On March 11, the U.S. Department of Education announced mass layoffs to its workforce that shrunk the department’s capacity to half of its size. These layoffs included what are, effectively, abolishments of multiple offices mandated by statute, such as the Office of English Language Acquisition, the Institute of Education Sciences, and the Office of Educational Technology, and a severe incapacitation of the Office for Civil Rights, with total eliminations of half of the regional offices which investigate civil rights violations across the country. In response, TCF senior fellows offered their reactions to the assault on America’s education system.

“Students, borrowers, taxpayers, and colleges will be hurt by President Trump’s illegal moves to dismantle the Department of Education,” said TCF’s director of higher education policy Carolyn Fast. “Students and taxpayers count on the Department to protect them from scams and bad actors. The Department of Education has long been a shield for students from discrimination and a vehicle for students getting the opportunities to which they are entitled. The Department ensures low income students can go to college through Pell grants and student loans, and helps provide HBCUs and Minority Serving Institutions with the resources they need to provide the education their students deserve.

“The result of this chaos and confusion will be students, families, and schools knocking on the door to ask for help and finding no one home. Low income students would be left to fend for themselves without Pell grants and be far more likely to take on student debt. The Trump administration is leaving millions of students, families, and borrowers out to dry.”

“All of us, across the political and ideological spectrum, want our students to succeed and grow. We also agree the status quo is failing a lot of students,” said TCF’s director of PK–12 education policy Halley Potter. “But closing the Department of Education with no plan to improve student outcomes and schools throws the whole tub out with the baby and the bathwater. We already have a localized education system: the job of determining curriculum and educating students is done at the local and state level already, not from some bureaucrats in Washington. All that eliminating the Department of Education accomplishes is to cut funding to schools, undermine public education, and make it harder to invest in students—it will worsen student outcomes, not improve them.”

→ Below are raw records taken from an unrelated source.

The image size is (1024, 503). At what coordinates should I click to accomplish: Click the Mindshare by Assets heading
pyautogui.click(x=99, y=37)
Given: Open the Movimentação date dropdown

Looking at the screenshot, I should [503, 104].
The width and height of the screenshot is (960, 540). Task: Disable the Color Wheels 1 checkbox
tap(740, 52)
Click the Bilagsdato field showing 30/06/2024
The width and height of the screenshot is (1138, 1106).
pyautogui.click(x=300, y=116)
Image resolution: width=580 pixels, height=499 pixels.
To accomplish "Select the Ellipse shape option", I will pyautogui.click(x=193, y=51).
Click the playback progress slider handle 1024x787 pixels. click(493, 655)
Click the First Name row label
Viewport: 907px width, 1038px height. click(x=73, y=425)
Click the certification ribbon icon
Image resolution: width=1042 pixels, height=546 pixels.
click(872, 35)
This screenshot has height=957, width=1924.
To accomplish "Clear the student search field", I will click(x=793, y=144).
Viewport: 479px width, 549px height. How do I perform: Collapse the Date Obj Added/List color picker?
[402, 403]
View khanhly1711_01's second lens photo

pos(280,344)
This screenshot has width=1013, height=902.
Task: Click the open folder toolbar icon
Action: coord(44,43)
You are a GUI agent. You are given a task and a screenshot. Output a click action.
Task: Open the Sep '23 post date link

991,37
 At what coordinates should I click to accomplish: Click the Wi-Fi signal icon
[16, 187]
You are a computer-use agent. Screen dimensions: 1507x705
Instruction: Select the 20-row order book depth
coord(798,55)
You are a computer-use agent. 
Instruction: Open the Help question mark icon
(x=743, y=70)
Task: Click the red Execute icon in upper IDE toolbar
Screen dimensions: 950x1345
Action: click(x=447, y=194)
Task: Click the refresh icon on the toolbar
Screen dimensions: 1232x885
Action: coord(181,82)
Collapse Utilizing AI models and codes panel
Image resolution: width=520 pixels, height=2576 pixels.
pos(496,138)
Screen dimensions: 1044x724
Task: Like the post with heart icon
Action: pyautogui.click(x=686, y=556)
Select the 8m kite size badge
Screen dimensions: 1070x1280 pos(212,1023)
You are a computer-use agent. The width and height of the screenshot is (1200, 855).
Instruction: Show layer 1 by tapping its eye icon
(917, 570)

“Public schools are the cornerstone of our democracy and should provide every child—regardless of background or circumstance—an equal opportunity to succeed,” said TCF senior fellow and former senior policy advisor Kayla Patrick. “This administration has begun an assault on these core American values. This is not just an attack on the people working in Washington, D.C. This is an attack on students, families, and educators in every state, every city, and every community across this country. The department was created with one clear purpose: to protect the civil rights of American students and to ensure they have the opportunities they need and deserve to succeed and pursue the American dream—because many states failed to uphold that responsibility. For forty-five years, career civil servants have worked tirelessly to support states in their mission to better educate and serve students. Without them, our schools and students are left worse off.”

“The individuals receiving layoff notices weren’t bureaucrats—they were the frontline defenders of our children’s rights and qualified experts in education, research, law, and policy,” said TCF senior fellow and former senior policy advisor at the Department of Education Loredana Valtierra. “The civil sevants who were fired investigated civil rights violations like sexual assault, racism, and discrimination, which in turn create environments where students cannot learn to read or write. They made sure students with disabilities had the support they needed and were not excluded from classrooms because of their learning differences. The civil servants illegally fired were responsible for accountability and transparency, holding states and schools responsible for improving when necessary and accurately reporting data, so parents have access to vital information about their neighborhood schools. And they supported states and school districts in teaching all children the English language, which is now the nation’s official language. Without them students lose rights and opportunity and achievement gaps will widen.

This is an attack on our children’s future and the future of this country. Our students deserve better, and we must hold those in power accountable for putting politics over the well-being and future of our children. Congress and the administration must restore these critical functions of the American education system.”